In contrast, Butt and co-workers have reported that either excitotoxic lesions of the NBM, or selective cholinergic lesions of the NBM using 192IgG-SAP, can significantly impair acquisition of a negative patterning task, without producing impairment on a similar transverse patterning task (Butt and Bowman, 2002; Butt and Hodge, 1997; Butt, Noble, Rogers, and Rea, 2002). There are several possible explanations for the disagreement between these results. First, all of the studies by Butt were conducted using Long-Evans rats, whereas the current study as well as the study by Moran used Sprague Dawley rats. While a strain-dependent difference may be unlikely, it cannot be excluded. Second, all of the studies by Butt were conducted using gonadally intact males, whereas the current study was conducted using ovariectomized females.
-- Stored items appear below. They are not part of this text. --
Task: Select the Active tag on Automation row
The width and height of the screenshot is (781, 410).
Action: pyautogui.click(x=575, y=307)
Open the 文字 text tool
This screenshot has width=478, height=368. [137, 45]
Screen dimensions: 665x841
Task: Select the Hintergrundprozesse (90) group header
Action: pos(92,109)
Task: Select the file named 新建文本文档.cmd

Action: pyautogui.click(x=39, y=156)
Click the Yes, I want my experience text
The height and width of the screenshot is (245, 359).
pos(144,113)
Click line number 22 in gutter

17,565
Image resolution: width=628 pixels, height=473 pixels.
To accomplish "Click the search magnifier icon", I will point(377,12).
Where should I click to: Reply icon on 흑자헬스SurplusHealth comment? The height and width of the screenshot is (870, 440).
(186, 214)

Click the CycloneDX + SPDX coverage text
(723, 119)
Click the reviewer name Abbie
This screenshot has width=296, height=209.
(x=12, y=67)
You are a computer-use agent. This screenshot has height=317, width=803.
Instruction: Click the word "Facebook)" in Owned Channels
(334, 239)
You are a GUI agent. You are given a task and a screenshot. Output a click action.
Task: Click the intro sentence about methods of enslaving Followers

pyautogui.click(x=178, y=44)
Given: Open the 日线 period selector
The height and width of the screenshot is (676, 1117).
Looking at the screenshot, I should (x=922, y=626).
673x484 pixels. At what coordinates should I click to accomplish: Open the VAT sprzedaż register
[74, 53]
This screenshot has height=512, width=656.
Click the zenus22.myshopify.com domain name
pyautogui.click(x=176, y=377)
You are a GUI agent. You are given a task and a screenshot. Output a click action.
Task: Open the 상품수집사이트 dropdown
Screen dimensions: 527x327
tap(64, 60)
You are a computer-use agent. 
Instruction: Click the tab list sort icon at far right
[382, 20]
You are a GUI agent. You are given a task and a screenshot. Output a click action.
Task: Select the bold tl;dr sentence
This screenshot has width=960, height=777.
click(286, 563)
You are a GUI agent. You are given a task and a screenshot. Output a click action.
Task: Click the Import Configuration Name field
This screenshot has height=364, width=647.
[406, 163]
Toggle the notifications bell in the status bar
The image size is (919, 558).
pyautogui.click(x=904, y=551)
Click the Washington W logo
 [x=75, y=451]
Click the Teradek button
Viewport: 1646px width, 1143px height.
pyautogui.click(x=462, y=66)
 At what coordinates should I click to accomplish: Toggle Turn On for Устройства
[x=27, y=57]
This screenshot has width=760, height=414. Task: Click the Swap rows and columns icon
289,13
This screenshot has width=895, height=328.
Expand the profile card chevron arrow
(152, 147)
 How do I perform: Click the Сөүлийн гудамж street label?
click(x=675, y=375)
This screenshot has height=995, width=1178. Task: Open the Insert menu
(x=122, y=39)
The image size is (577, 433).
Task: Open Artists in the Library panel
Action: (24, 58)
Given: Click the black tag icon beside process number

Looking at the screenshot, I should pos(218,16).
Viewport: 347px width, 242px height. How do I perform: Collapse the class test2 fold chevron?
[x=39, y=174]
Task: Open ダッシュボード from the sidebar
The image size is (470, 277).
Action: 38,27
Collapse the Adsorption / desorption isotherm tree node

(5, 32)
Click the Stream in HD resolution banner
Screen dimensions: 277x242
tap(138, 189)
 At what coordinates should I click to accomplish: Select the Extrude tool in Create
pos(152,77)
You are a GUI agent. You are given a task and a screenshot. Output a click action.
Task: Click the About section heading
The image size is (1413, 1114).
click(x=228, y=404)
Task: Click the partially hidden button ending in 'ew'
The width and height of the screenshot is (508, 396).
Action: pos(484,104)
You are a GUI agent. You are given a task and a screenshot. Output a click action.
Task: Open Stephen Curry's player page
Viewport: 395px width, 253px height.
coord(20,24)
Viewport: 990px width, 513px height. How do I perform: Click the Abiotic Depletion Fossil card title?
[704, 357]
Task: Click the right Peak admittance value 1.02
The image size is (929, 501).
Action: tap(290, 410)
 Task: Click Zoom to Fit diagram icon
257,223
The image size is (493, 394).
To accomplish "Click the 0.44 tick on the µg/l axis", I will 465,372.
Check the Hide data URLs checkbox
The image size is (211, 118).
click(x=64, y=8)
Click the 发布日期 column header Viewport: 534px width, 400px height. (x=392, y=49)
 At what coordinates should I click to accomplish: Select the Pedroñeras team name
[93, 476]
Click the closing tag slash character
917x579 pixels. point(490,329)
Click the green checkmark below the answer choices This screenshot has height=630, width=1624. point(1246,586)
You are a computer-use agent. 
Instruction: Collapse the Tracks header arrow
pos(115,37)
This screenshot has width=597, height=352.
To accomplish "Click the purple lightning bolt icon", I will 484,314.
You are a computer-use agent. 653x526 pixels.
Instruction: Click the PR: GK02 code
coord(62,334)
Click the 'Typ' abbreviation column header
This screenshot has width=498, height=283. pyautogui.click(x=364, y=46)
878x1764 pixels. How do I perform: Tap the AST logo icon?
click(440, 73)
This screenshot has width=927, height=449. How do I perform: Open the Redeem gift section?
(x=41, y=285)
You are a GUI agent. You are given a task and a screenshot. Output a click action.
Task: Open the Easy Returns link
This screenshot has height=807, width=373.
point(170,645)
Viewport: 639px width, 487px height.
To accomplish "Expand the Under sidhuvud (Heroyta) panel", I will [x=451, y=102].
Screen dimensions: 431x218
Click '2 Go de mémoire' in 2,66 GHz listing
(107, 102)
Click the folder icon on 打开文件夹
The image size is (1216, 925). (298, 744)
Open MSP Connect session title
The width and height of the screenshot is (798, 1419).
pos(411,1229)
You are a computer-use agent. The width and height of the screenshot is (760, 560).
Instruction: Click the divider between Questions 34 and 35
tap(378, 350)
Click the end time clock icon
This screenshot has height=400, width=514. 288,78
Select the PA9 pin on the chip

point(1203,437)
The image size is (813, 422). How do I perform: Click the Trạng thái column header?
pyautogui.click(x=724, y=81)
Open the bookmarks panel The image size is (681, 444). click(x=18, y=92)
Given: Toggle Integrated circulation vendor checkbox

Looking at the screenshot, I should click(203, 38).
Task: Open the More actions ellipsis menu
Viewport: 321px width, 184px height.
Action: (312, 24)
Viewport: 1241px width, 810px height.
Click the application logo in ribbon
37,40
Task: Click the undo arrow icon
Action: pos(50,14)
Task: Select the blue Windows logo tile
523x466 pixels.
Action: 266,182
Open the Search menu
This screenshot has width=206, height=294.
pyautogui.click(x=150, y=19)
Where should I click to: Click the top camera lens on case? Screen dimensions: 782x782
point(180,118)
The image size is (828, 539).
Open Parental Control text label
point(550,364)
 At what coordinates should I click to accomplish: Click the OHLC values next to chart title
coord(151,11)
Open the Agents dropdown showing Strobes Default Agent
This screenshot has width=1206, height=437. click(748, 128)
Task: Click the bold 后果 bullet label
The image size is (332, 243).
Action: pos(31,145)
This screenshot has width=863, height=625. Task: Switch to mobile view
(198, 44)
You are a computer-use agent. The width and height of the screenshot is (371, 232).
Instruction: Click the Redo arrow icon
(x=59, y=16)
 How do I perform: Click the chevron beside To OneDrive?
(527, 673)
There are many examples of sex differences, as well as gonadal hormone effects, on cognitive performance in both rodents and higher species, including humans (Daniel, 2006; Dohanich, 2002; Janowsky, 2006; Sherwin, 2003, 2006). Such differences may account for the discrepancies here. So far, our studies have not detected any significant effects of gonadectomy or gonadal hormone treatment on acquisition of the CA task (Gibbs, 2005; Gibbs and Gabor, 2003); however, the possibility of a sex difference on this task with respect to the effects of cholinergic lesions cannot be excluded. Third, in the present study, all rats underwent training on the DMP task before being trained on the CA task. This introduces the possibility that DMP training in some way negated the effect of the cholinergic lesions on CA acquisition, perhaps by producing some sort of a priming effect. Any of these possibilities may explain the relatively mild effect of the cholinergic lesions on CA acquisition observed in the present study.

Summary

The results show that lesions of cholinergic neurons in either the MS or NBM significantly impair acquisition of a DMP T-maze task, and that this effect is due largely to an affect on response patterns adopted by the rats during training. In contrast, the same lesions produced little impairment on a configural association operant conditioning task. Notably, the deficit in DMP acquisition did not correlate significantly with cholinergic denervation of the hippocampus. In the SAP-MS and SAP-NBM lesion groups, evidence for a negative correlation between performance and the degree of cholinergic denervation in the frontal cortex was detected. We hypothesize that cholinergic activity in the frontal cortex may play an important role in finetuning cortical activity in a way which influences the likelihood to adopt an allocentric strategy. Further studies are needed to identify the role that cholinergic projections to specific regions of the isocortex play in mediating strategy selection.